> Available records
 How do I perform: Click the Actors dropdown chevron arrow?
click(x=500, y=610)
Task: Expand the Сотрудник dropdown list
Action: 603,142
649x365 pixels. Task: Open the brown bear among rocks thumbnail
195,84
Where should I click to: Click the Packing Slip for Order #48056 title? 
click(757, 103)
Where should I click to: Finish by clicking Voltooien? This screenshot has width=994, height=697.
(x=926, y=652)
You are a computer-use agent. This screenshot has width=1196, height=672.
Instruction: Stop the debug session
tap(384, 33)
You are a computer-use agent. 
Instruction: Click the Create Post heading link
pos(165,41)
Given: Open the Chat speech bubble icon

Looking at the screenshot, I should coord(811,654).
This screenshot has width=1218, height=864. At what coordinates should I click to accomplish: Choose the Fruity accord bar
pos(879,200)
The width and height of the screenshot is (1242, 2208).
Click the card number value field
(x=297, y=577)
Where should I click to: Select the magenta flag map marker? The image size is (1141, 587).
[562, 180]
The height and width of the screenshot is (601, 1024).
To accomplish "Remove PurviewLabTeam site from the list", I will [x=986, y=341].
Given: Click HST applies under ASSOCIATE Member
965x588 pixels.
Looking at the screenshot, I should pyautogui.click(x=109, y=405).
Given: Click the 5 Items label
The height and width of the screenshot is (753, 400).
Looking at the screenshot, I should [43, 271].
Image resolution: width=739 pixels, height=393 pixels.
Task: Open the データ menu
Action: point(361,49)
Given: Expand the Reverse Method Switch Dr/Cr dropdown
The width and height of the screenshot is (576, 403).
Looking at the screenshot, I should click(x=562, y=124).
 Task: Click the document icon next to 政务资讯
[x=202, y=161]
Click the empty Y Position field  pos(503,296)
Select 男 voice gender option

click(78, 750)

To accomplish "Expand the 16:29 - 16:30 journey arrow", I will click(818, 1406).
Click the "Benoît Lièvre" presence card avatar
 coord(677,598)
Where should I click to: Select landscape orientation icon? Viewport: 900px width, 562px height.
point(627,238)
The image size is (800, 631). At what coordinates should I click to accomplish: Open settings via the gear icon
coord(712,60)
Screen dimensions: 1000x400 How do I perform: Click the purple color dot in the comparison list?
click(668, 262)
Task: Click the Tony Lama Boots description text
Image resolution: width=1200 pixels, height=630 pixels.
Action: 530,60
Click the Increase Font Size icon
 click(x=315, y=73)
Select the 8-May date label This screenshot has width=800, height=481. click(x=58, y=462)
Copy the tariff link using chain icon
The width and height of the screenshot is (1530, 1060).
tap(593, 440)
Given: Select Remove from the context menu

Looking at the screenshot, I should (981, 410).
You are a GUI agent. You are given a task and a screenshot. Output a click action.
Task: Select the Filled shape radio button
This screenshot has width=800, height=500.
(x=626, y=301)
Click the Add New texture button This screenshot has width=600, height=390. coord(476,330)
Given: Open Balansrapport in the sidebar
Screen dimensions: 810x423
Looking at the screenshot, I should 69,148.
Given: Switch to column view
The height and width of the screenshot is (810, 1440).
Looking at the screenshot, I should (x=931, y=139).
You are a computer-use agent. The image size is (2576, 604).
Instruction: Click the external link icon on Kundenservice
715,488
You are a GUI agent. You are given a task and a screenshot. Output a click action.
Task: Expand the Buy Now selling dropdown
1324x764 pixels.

> What to work on
Only the line containing "You are a computer-use agent. The" and the lines after it, up to and including the last line of the data, should appear in the answer, exactly as written.

> Completed task
You are a computer-use agent. The image size is (2576, 604).
Instruction: Click the external link icon on Kundenservice
715,488
You are a GUI agent. You are given a task and a screenshot. Output a click action.
Task: Expand the Buy Now selling dropdown
1324x764 pixels.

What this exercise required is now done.